I have a point cloud in device memory in dPointsWS with a memory layout where first all x-, then all y- and lastly all z-coordinates are stored. I use thrust to compute a tight axis aligned bounding box (AABB) of this point cloud. Here is my code:

// use CUDA thrust library for AABB computation
thrust::pair<thrust::device_ptr<Real>, thrust::device_ptr<Real>> thrustAABB[3];

// do parrallel min_max reduction on GPU for each coordinate axis
thrust::device_ptr<Real> dPointsWS(mDPointsWS);
for (uint32 i = 0, offset = 0; i < 3; ++i, offset += mPointCount)
    thrustAABB[i] = thrust::minmax_element(dPointsWS + offset,
                                           dPointsWS + offset + mPointCount);
cudaDeviceSynchronize();

// get results from the GPU
for (uint32 i = 0; i < 3; ++i)
{
    mAABBWS[2 * i + 0] = *thrustAABB[i].first;
    mAABBWS[2 * i + 1] = *thrustAABB[i].second;
}

What I am wondering about is where the result of thrust::minmax_element is stored before the last code block. I have clearly downloaded the results to host memory at the end, but I would like to avoid this. I've found the following article: thrust reduction result on device memory. However, my case is different since I use the return type thrust::pair<thrust::device_ptr<Real>, thrust::device_ptr<Real>>.
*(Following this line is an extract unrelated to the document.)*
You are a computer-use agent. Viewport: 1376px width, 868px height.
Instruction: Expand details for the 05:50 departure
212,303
As the reduction function returns a pair of device_ptrobjects, the minimum and maximum results should be stored on the GPU or do I misunderstand this? But if the results are stored on the GPU, how can I control their lifetime. For example, I would like to directly use the results for AABB drawing with OpenGL without downloading them to host memory.


Solution

  • The minimum element and the maximum element found by thrust::minmax_element are resident in your mDPointsWS array (or whatever array that is pointing to; you haven't shown a full example). The thrust operation does not move any data or store any numerical min/max results anywhere. It simply returns two (device_ptr) pointers (in this case), both of which effectively point to positions within your mDPointsWS array, or whatever underlying array allocation is referenced by mDPointsWS. One points to the position of the max element in that array. The other points to the position of the min element in that array (i.e. within the range of offset and offset+mPointCount).
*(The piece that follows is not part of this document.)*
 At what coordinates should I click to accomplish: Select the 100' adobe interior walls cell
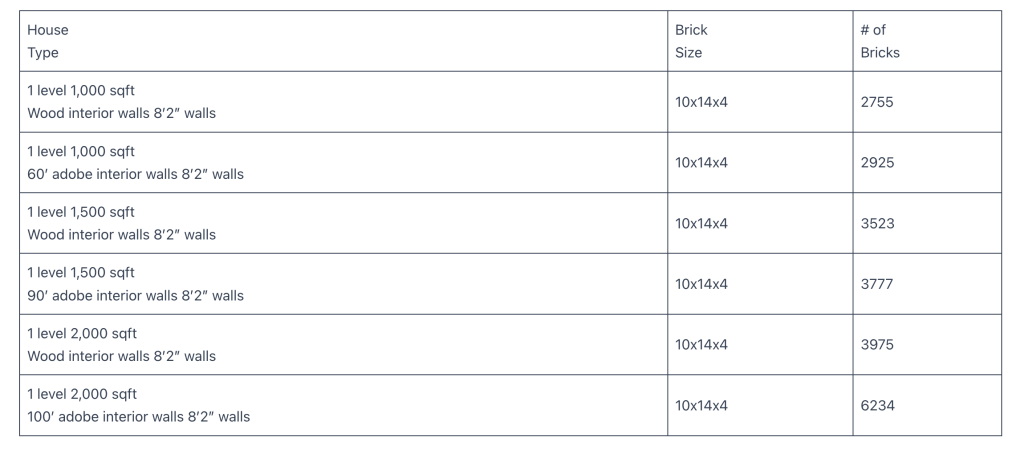coord(138,405)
    Therefore, the "lifetime" of the "results" is simply the lifetime of the underlying array referenced by mDPointsWS (which presumably you allocated, and therefore you should know and be able to control its lifetime). The "storage" of the "results" is on the GPU in this case -- right where you put them in the mDPointsWS array -- they haven't moved anywhere.

    The "lifetime" of the pointers is just the lifetime of the thrustAABB array, which presumably you also created, allocated, and can control the lifetime of.